Adding a tariff to goods from Bangladesh would not improve the goods, it would just squeeze the business to cut even more corners to remain competitive, and likely put a lot of poor people out of work. Additionally a tariff on goods from a country is likely to be retaliated.
If the end goal is reducing production of garbage products at great impact to the environment and the workers, laws can focus specifically on those factors. We already place antidumping and counterveiling duties on goods that we deem are priced with unfair business practices, why not do more of the same for unfair labor practices, or environmental practices?
If someone can pay Ethiopian farmers a fair wage to produce landrace coffee (where it grows natively), and the environmental costs of shipping it to the US are accounted for, I don't think it should be arbitrarily upcharged relative to monocrop coffee grown in a narrow band of expensive former rainforest in Hawaii.
Thank you for a respectful and thoughtful reply. I understand your perspective, though we disagree. I just don't think we're in a condition as a country where we can really go for the nuanced approach. The country needs to take broad decisive action to bring back American labor and services.
As long as the focus is on price, we need to make the price of importing higher than the cost of domestic production. This isn't about whether the quality of Norwegian goods or Bangladeshi goods is higher. It doesn't even matter if American goods are of lower quality than those Bangladeshi ones. It's about whether it was made in America by American labor, and thus supports an American labor chain. That's really where my focus is at this point. The environmental concerns are secondary, but important - simply that it takes fuel and money to bring those goods to our shores.
There are unemployed Americans, while goods and services are being imported from abroad.
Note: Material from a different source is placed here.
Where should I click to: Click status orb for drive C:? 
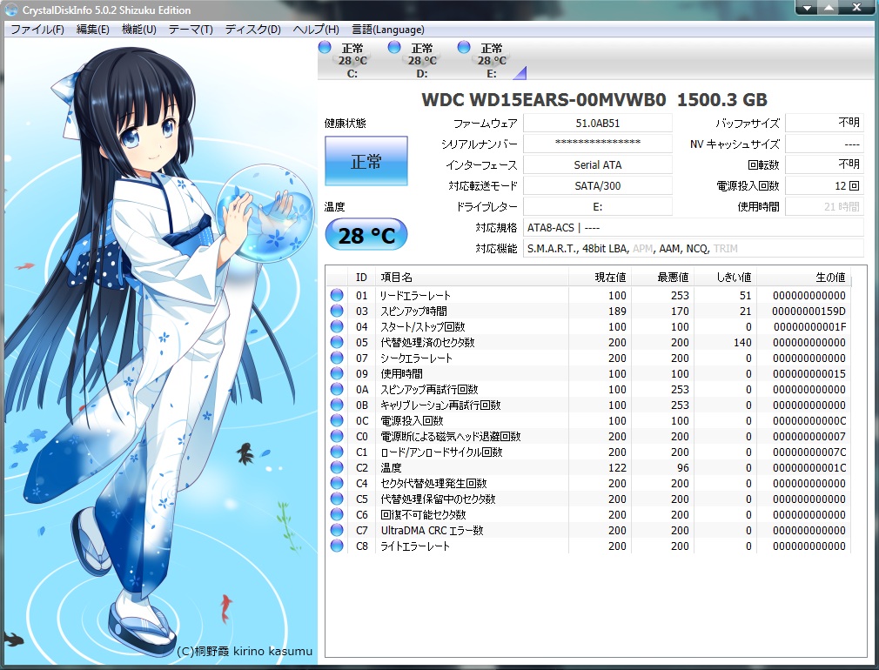tap(325, 47)
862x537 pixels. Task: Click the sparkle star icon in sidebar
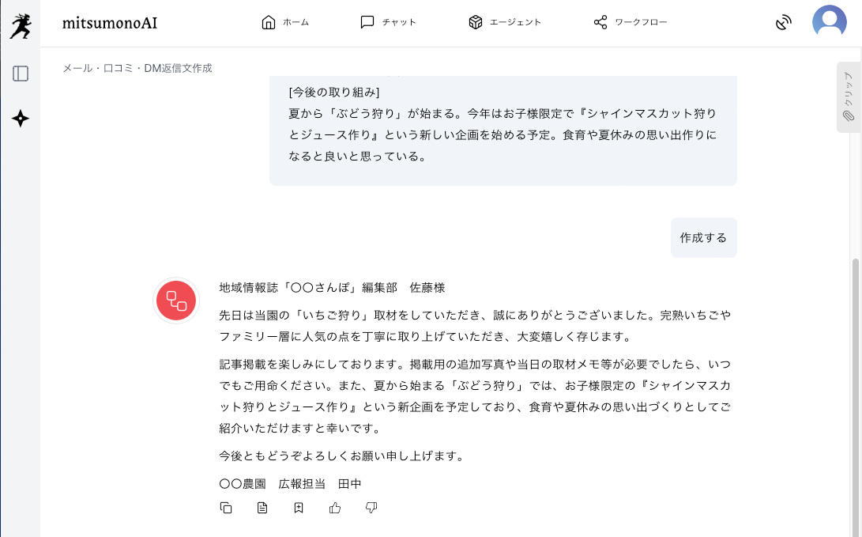click(21, 119)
That shouldn't be considered an acceptable outcome. I don't particularly care about workers from foreign nations, sad to say. In abstract, yes, I would like for everyone on Earth to have a good job and a good life, but our government (and our people) need to focus on the needs of Americans first.
As far as the difference between natural Ethiopian coffee and monoculture Hawaiian coffee, right now I care whether or not the Ethiopian coffee plantations employ American workers on American soil, paying taxes to us and supporting the businesses within their community. The rest is really just a matter of degree at the moment - optimally we'll sharply reduce imports for both the social and environmental benefits. We shouldn't be worrying about whether our companies can pay Ethiopians a fair wage right now - that's the problem of the Ethiopian government and local Ethiopian companies. We need to worry about the fact that there are Americans not working and not receiving a fair wage. We need to clean up our own house first and shorten our reach, before we can reach back out into the world.
Circling back around to the retaliation, that's fine by me too. I almost want to see retaliation, actually; it saves us from putting up export tariffs. It's not a 'trade war', it's the desired outcome, to limit trade outside of the United States. I want it to be expensive for us to export goods, services, and labor. Companies here in the US should focus their production on serving the needs of our own people first.
Given the massive debt we're running right now, the way I see to do that for the time being is to economically punish behavior we don't want to receive money, rather than spend money and incentivize what we do want. That gets more money into the government that doesn't directly come from individual income, property, or sales taxes; the debt can be paid down by irresponsible companies who aren't willing to adjust to the America first paradigm.